Heures rouges prend alors une connotation multiple si l’on se réfère à la symbolique chromatique qui, dans le texte, peut renvoyer à la colère, à la tension et au sang. Heures rouges peut aussi se saisir comme le temps de la révolution. Le contexte historique de cette époque nous autorise ce rapprochement : c’est l’ère des grandes luttes d’émancipation. Le monde sort à peine de la deuxième guerre mondiale. Les colonisés ayant participé à la grande guerre aux côtés de leurs « maîtres » soudains vulnérables, n’entendent plus se laisser marcher dessus. Aussi les événements de septembre 1945 sont-ils un des nombreux signes de la lutte révolutionnaire qui atteindra son point culminant en 1955 au Cameroun.


A la lutte armée, devait suivre la bataille culturelle. Collier de cauris traduit mieux cette volonté de retourner aux sources. Troisième recueil de Sengat-Kuo, Collier de cauris est un épanchement lyrique d’un haut symbolisme où la poésie imbibée de la mystique africaine laisse transparaître la maturation et l’aspiration à l’universalité. Reconduisant les thèmes jadis répugnés par les colons et les nègres évolués, Sengat-Kuo se les réapproprie pour chanter son affranchissement, pour en faire le socle de sa nouvelle condition :


Oh pencher sa tête crépue sur l’immensité de la mer
Offrir son corps noir au baptême de l’écume blanche
Traverser les livres comme un désert de pierres muettes
Emmurées dans l’éternelle surdité du silence (…)
Et le roulement du tam-tam qui n’en finit pas
Les mots sont des totems sous toutes les latitudes
Qui murmurent des secrets aux oreilles initiées (…)
Les sources chuchotent des chants cabalistiques (7)

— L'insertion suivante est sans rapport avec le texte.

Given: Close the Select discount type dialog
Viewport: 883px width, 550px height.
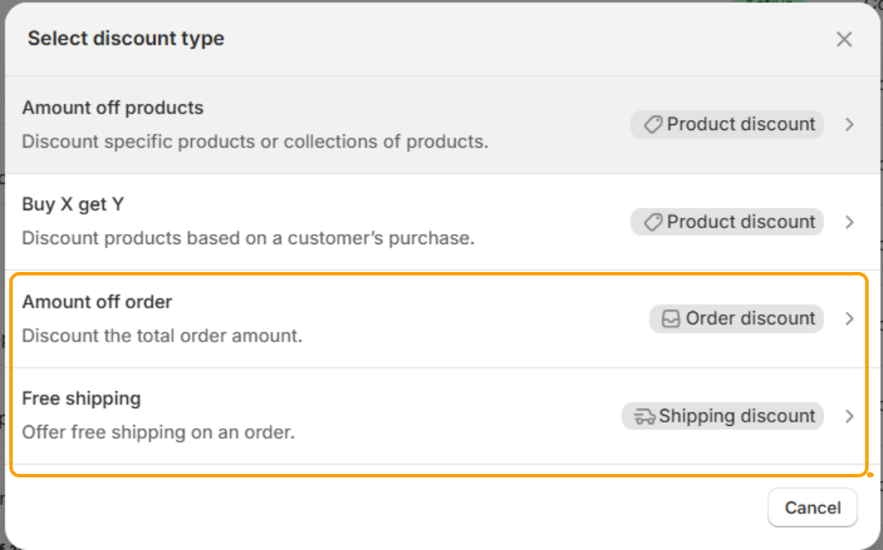Looking at the screenshot, I should tap(843, 39).
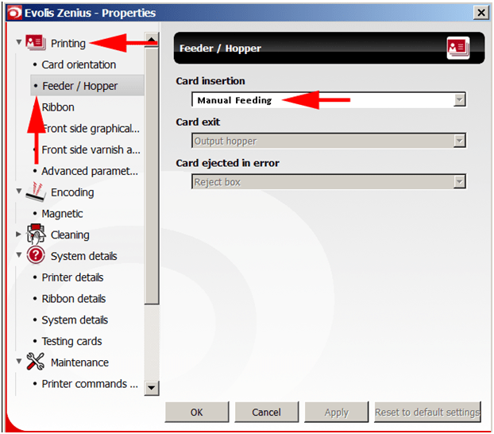Open the Card ejected in error dropdown
The width and height of the screenshot is (494, 434).
[x=458, y=182]
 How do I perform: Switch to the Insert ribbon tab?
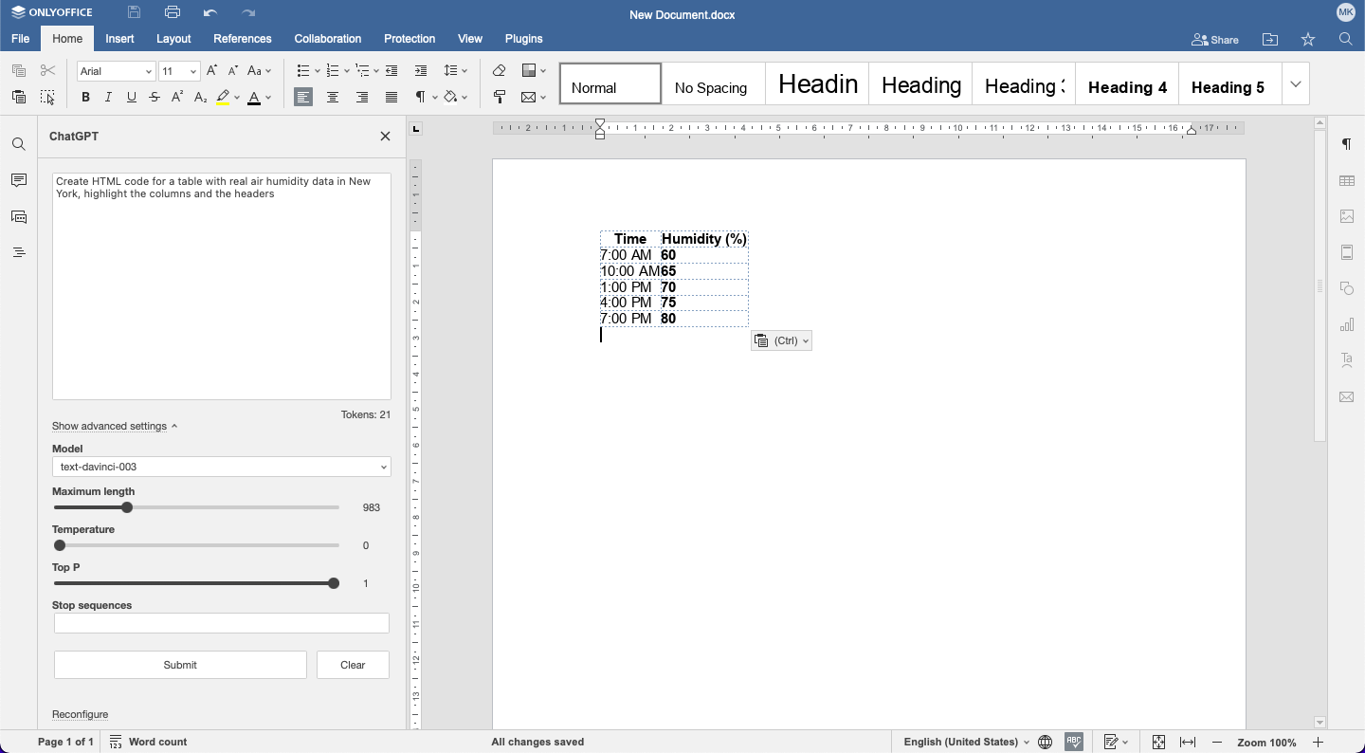pos(119,39)
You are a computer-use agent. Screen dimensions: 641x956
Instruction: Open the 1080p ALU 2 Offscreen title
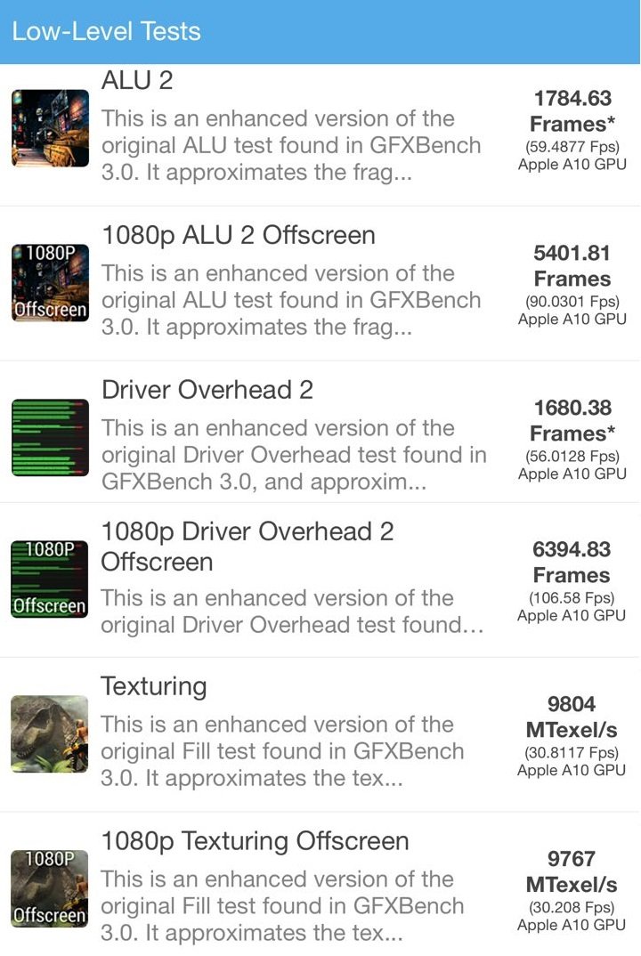tap(239, 235)
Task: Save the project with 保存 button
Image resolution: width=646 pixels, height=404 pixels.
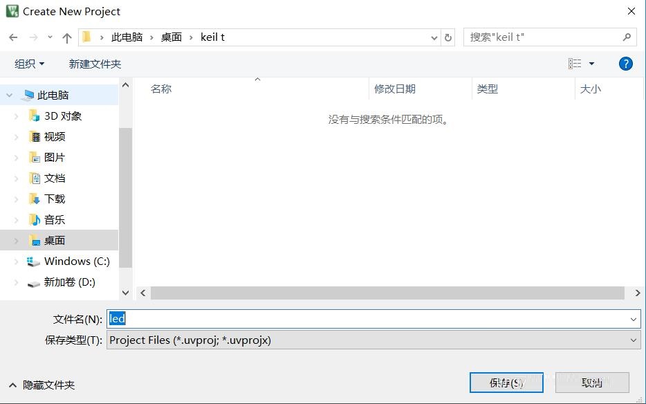Action: [x=506, y=382]
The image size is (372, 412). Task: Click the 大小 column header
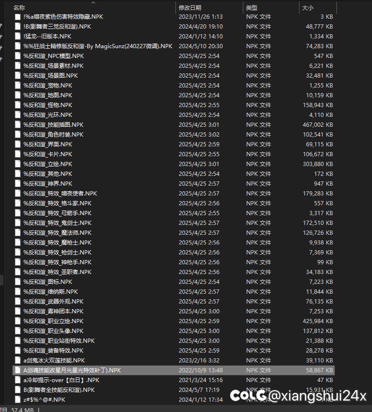click(x=307, y=8)
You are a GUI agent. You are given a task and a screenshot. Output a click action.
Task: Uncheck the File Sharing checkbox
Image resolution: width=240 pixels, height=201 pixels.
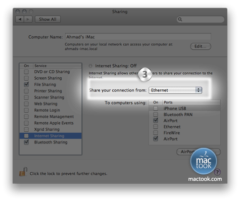tap(26, 84)
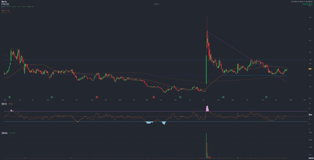This screenshot has height=160, width=314.
Task: Click the finviz logo
Action: pos(3,2)
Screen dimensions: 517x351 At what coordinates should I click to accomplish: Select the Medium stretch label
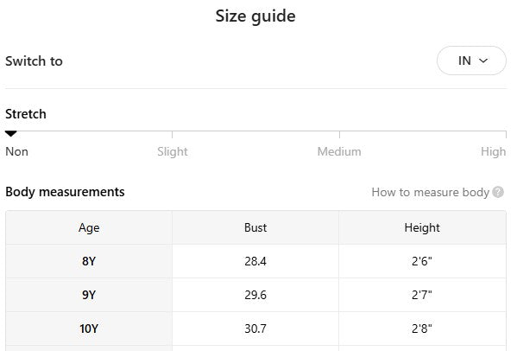pyautogui.click(x=339, y=151)
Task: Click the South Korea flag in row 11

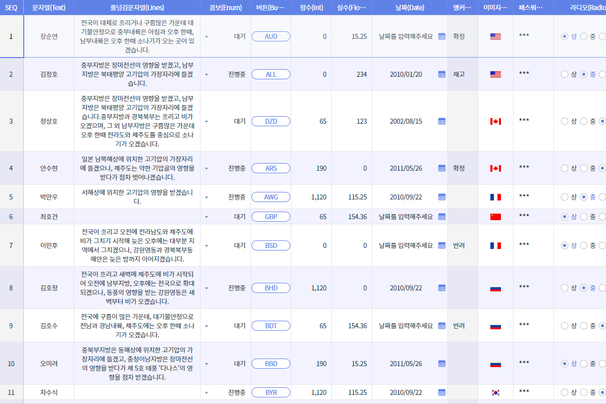Action: click(495, 392)
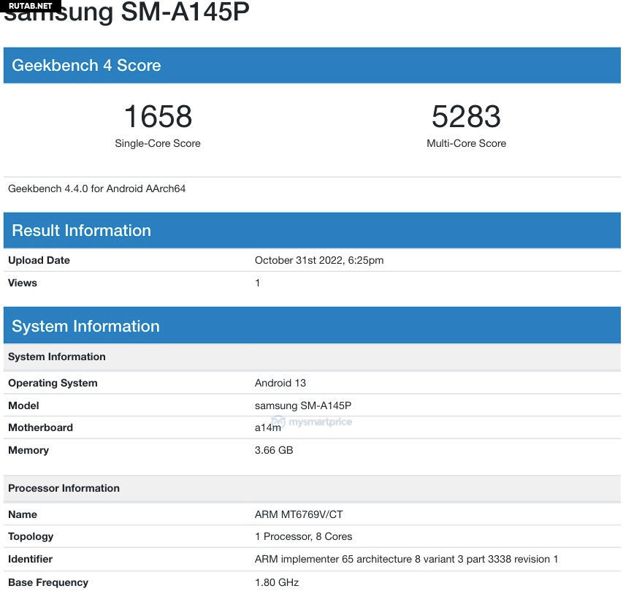Click the 1.80 GHz base frequency value
Viewport: 623px width, 594px height.
point(277,582)
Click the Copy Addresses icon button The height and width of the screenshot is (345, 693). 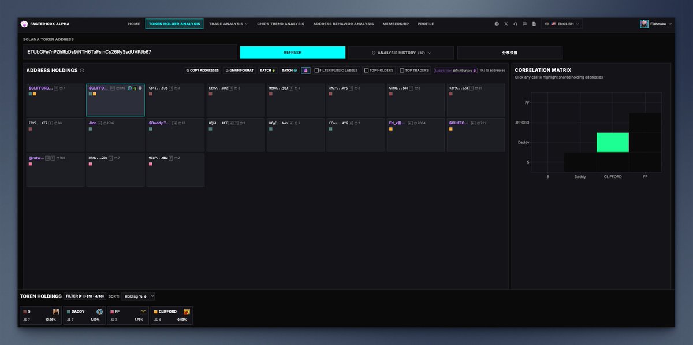click(x=202, y=70)
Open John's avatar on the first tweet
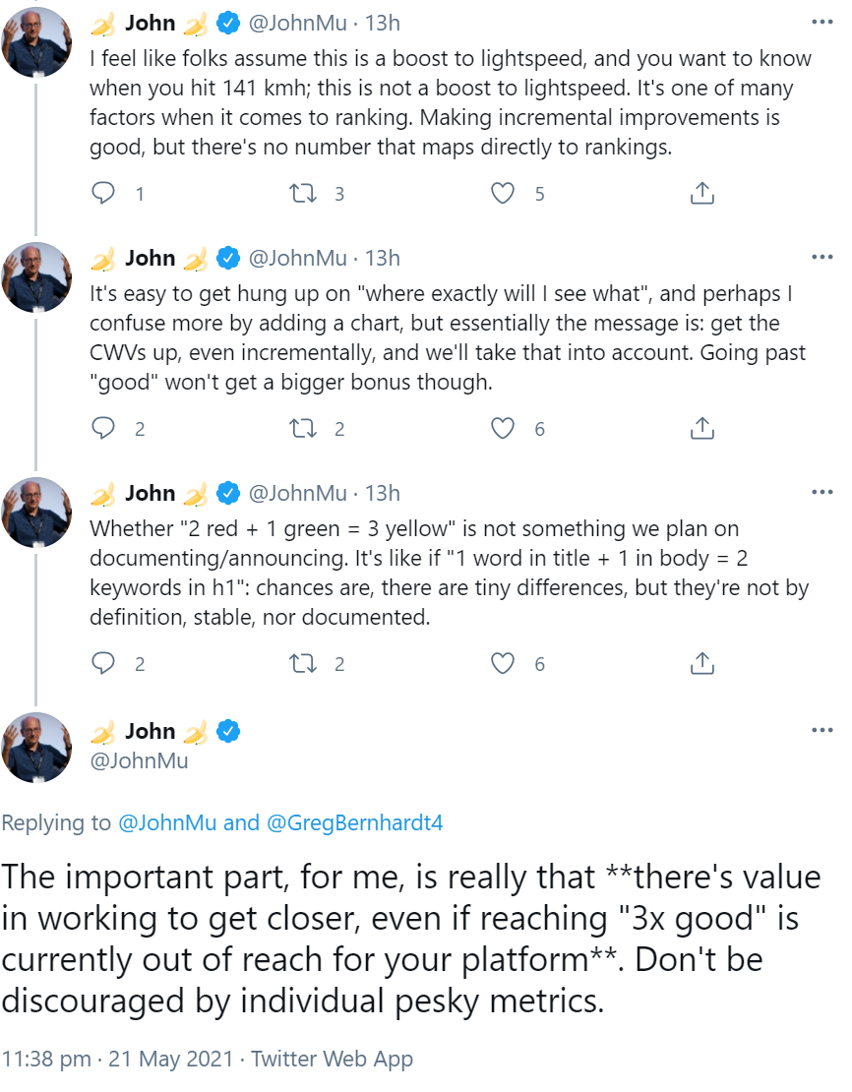The image size is (852, 1092). coord(37,40)
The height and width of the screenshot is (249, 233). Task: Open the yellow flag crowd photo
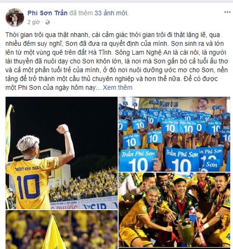coord(62,230)
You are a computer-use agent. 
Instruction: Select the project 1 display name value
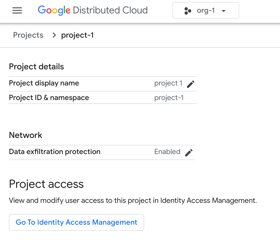[x=168, y=83]
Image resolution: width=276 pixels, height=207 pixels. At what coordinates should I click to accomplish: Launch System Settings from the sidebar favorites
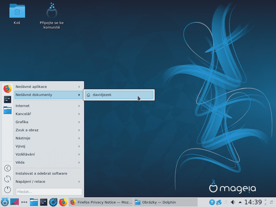tap(7, 99)
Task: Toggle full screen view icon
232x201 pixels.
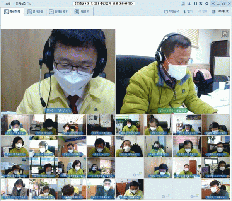Action: point(213,3)
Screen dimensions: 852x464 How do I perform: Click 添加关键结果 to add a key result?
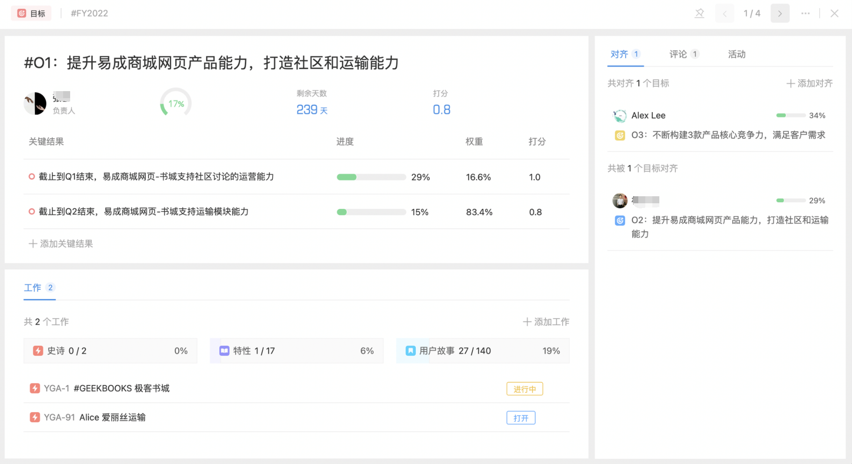click(61, 243)
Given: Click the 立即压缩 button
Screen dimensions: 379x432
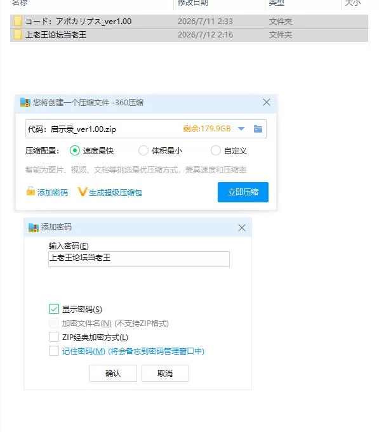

Dans les précédents recueils, le sang apparaît comme le siège de la trahison, de l’aliénation (la mémoire du sang), parfois comme un gâchis de vie (flaque de sang). Il revêt ici un sens plus noble : c’est le réceptacle du vitalisme humain, le véhicule par excellence d’un legs, une feuille de route déployée aux confins des rêves et du futur. Le sang devient le lieu de mémoire que réactive le lien filial du totem :


A moi mes totems tous les totems de mon enfance
Vous donc qui dormez au coin de ma mémoire
Dans les globules de mon sang et les pigments de ma peau
Qui êtes de moi et de mes morts le pacte sacré (8)
Collier de cauris, c’est aussi la confession mêlée à la jubilation.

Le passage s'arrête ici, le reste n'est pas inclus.